Sem esse controle fino, o biochar produzido não alcançou as mesmas propriedades obtidas em laboratório.
O resultado foi um concreto com desempenho semelhante ao tradicional, sem o ganho de 30% observado nos ensaios controlados.
A experiência evidenciou uma realidade: os gargalos de escala e logística precisam ser resolvidos para que a tecnologia cumpra todo o seu potencial.
Publicação e comparações
Em julho de 2025, os pesquisadores publicaram na revista Case Studies in Construction Materials um estudo detalhando os resultados dos testes de campo.
Eles compararam o concreto de café com concreto de controle em termos de resistência à compressão, retração e resistência à flexão. Concluíram que o desempenho foi aceitável, mas aquém do máximo observado em laboratório.
O motivo: dificuldades na produção de biochar em escala industrial, principalmente no controle de temperatura.
Ainda assim, o fato de já existir aplicação real e análises comparativas representa um avanço raro e fundamental para a área.
Reconhecimento e prêmios
A inovação também recebeu aplausos. Em fevereiro de 2025, a equipe venceu o prêmio Problem Solver nos Shaping Australia Awards, na categoria escolha do público.
A iniciativa destacou o impacto social e ambiental da pesquisa e valorizou a proposta de transformar um resíduo descartável em solução para desafios da construção civil.
Perspectivas e desafios
Os resultados mostram tanto as promessas quanto os obstáculos.

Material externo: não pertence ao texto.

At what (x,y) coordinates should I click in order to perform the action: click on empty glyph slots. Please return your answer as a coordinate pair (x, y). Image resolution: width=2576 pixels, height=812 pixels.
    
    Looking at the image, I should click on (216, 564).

Em laboratório, o ganho de 30% está comprovado. Em campo, o material ainda precisa superar limitações técnicas para repetir esse desempenho.
A produção de biochar em escala é o principal gargalo. Sem equipamentos robustos que garantam temperaturas ideais de pirólise, o reforço estrutural não atinge todo o seu potencial.
Outra lacuna está na durabilidade: ainda não há dados suficientes sobre como esse concreto reage a longo prazo em condições adversas, como ciclos de congelamento e descongelamento, variações de umidade ou tráfego intenso.
Impactos e dimensão ecológica
Apesar dos desafios, o impacto ambiental potencial é enorme. Usar borra de café no concreto ataca três frentes de uma só vez:
- Menos resíduos em aterros, reduzindo emissões de metano e CO₂.
- Menos extração de areia, aliviando a pressão sobre rios e margens.
- Mais economia circular, transformando lixo em insumo valioso.
Só na Austrália, calcula-se que 75 milhões de quilos de borra de café sejam gerados por ano. Se replicada em escala global, a solução poderia diminuir significativamente a exploração de areia e dar novo destino a toneladas de resíduos orgânicos.
O concreto de café mostra como ciência e sustentabilidade podem andar juntas. Da bancada de laboratório às calçadas de Victoria, a ideia já superou a fase teórica e alcançou aplicação real.
Ainda há obstáculos — sobretudo técnicos e logísticos —, mas o caminho aberto aponta para um futuro em que o café pode fortalecer não apenas quem o bebe, mas também as construções ao redor do mundo.
O que antes era resíduo agora desponta como matéria-prima para uma engenharia mais verde, mais resistente e mais inovadora.